Base normativa e precedentes
- Art. 20, IX, CF/88 — atribui à União a propriedade dos recursos minerais, inclusive os do subsolo.
- Art. 176, CF/88 — assegura ao concessionário a propriedade do produto da lavra, condicionada ao interesse nacional.
- Art. 225, CF/88 — impõe ao empreendedor o dever de recuperar o meio ambiente degradado, conforme regulamento.
- Decreto-Lei 227/1967 (Código de Mineração) — define regimes de aproveitamento (concessão, autorização, licenciamento, permissão de lavra garimpeira).
- Lei 13.575/2017 — criou a ANM e atribuiu-lhe poderes de regulação, fiscalização e arrecadação da CFEM.
- Lei Complementar 87/1996 (Lei Kandir) — tratamento tributário das exportações minerais, hoje em debate diante da pressão por agregação de valor doméstico.
- Decreto 10.657/2021 — Pró-Minerais Estratégicos, prioridade de licenciamento ambiental para projetos selecionados.
Impacto prático
A pressão geopolítica e a disputa por refino têm efeitos concretos para empresas, advogados e gestores públicos:
- Empresas de mineração: necessidade de revisar planos de investimento à luz de eventuais restrições à exportação de concentrados e exigências de processamento local, à semelhança do que já fazem Indonésia e Chile.
- Investidores estrangeiros: cláusulas de proteção contratual, arbitragem internacional e tratados bilaterais de investimento ganham relevância diante do risco de medidas regulatórias unilaterais.
- Licenciamento ambiental: projetos enquadrados como estratégicos tendem a receber tratamento prioritário, mas exigem maior densidade de estudos de impacto, sobretudo em áreas com sobreposição a terras indígenas e unidades de conservação.
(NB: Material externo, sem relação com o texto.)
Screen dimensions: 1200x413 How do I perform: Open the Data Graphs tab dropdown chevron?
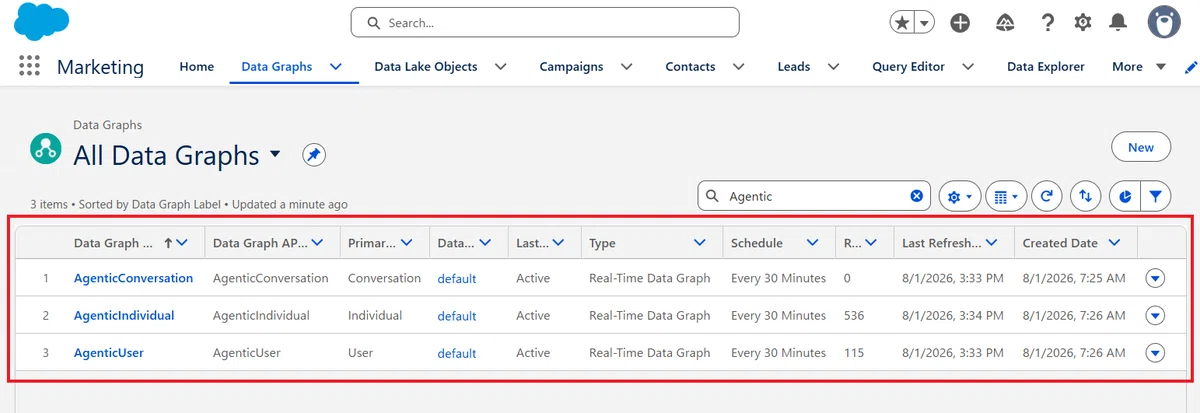(x=336, y=67)
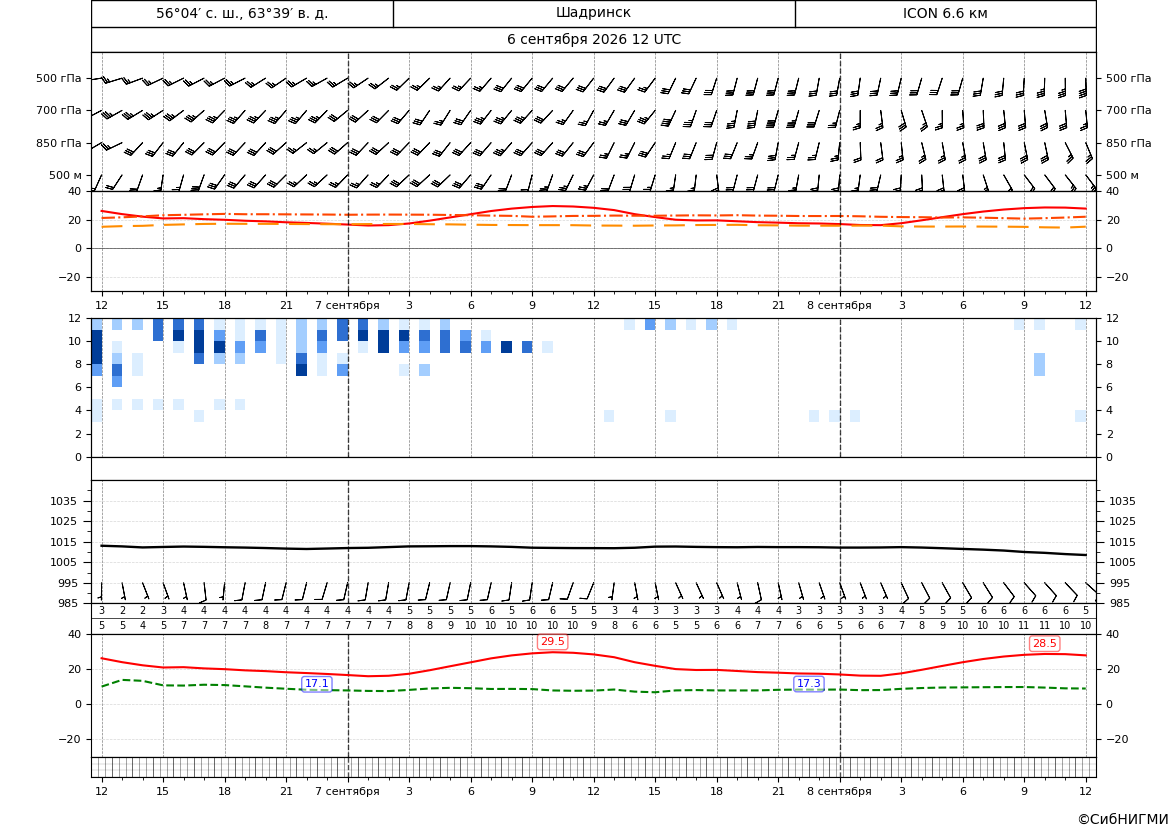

- Tributação: discussões sobre CFEM (Compensação Financeira pela Exploração de Recursos Minerais), royalties diferenciados para terras raras e incentivos fiscais para refino tendem a se intensificar.
- Contencioso administrativo: aumento esperado de litígios na ANM e no Judiciário sobre prioridade de pesquisa, caducidade de títulos e disputas em áreas onerosas.
O que observar
O horizonte regulatório aponta para alguns vetores que demandam atenção do profissional do direito. Primeiro, eventual projeto de lei consolidando definições de minerais críticos e estratégicos, com lista oficial e gatilhos automáticos de política industrial. Segundo, possíveis instrumentos de friendshoring envolvendo Brasil, Estados Unidos e União Europeia, que podem assumir a forma de acordos plurilaterais com cláusulas de origem e rastreabilidade. Terceiro, a tensão entre soberania mineral e abertura ao capital estrangeiro, especialmente em áreas de fronteira e em regiões com presença de comunidades tradicionais — tema que o STF já enfrentou em controvérsias correlatas sobre mineração em terras indígenas.
Para escritórios e departamentos jurídicos, o recado é claro: a mineração deixou de ser pauta setorial restrita e passou a integrar a interseção entre direito administrativo, ambiental, tributário, internacional e regulatório. Acompanhar a evolução normativa — e antecipar cenários de restrição à exportação ou de exigência de agregação de valor — será diferencial competitivo nos próximos ciclos de investimento.